Study text:

══════

Fortov Seeks to Convert Discoveries Into Cash
- By Anatoly Medetsky
- Jun. 26 2013 19:44
- Last edited 19:45
ST. PETERSBURG — The new chief of the country’s largest research organization, Vladimir Fortov, is holding the recently announced sale of a Russian cancer-blasting device to the Massachusetts General Hospital as a case in point for his push to convert scientific discoveries into currency.
The hospital said, however, that the contract was still on the bidding stage.
A plasma physicist and former science and technology minister, Fortov, 67, won election as the president of the Russian Academy of Sciences last month with an agenda that included a greater focus on finding commercial application for research.
In a short interview on the sidelines of the St. Petersburg International Economic Forum last week, one of his first encounters with the press in the new job, he spoke with fascination about the cancer treatment technology.

══════

Recorded information:
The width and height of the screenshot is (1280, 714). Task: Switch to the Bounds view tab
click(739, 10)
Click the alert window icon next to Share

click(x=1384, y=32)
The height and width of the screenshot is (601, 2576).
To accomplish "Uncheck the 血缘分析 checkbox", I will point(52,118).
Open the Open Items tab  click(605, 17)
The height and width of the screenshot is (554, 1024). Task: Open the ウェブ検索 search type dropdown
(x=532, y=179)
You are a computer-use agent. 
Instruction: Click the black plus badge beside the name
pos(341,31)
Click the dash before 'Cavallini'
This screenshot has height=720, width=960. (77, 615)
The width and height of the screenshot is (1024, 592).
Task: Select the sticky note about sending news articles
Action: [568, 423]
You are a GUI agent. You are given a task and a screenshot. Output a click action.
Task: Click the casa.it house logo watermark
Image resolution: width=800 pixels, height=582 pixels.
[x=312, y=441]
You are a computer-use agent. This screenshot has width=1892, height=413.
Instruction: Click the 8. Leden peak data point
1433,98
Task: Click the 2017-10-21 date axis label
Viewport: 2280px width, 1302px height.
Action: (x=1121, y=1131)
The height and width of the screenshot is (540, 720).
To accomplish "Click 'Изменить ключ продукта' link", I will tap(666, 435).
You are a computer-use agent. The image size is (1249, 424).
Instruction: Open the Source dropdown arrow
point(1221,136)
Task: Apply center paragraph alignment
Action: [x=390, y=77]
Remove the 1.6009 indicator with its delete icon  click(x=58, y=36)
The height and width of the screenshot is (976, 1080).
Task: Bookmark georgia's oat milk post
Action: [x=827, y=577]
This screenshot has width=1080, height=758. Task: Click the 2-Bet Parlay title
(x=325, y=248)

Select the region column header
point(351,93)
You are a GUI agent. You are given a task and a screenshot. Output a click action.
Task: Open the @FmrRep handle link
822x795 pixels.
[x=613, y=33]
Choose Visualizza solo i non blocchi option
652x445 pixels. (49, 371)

══════

What to do:
[1] In the article about Vladimir Fortov, which hospital is named as buying the Russian cancer-treatment device?
[2] Resume the article about Vladimir Fortov after its last sentence.

Results by task:
[1] Massachusetts General Hospital

[2]
“It’s an accelerator of ions … that allows for the destruction of cancer tumors inside a human brain,” Fortov explained. “And the standard choice is to do a trepanation for a special tool to reach the spot — with the danger of catching on some neuron.”
The academy’s Lebedev Physics Institute, the developer of the technology, announced the sale of one device to the Massachusetts hospital last month.
Casting a shadow on the quality of information coming out of the academy of sciences, the institute appeared to have jumped the gun.
Jay Loeffler, the hospital’s chief of radiation oncology, issued a statement on May 28 when the doctors first became aware of “misinformation” from the Lebedev Institute, a hospital spokeswoman said in an e-mail Tuesday.
The company called Protom, which is the American company that bought out the Russian inventor of the equipment, is in the running for the contract, but no final decision has been made, Loeffler said in the statement.
Fortov listed the academy’s other commercial prospects. For one, the Budker Nuclear Physics Institute is marketing an X-ray technology that uses lower doses of radiation for the common tests of bones and tissues, he said.
The research organization where Fortov was director before moving to the higher office, the Joint Institute for High Temperatures, also has a medical know-how, which uses plasma to kill drug-resistant bacteria, he said.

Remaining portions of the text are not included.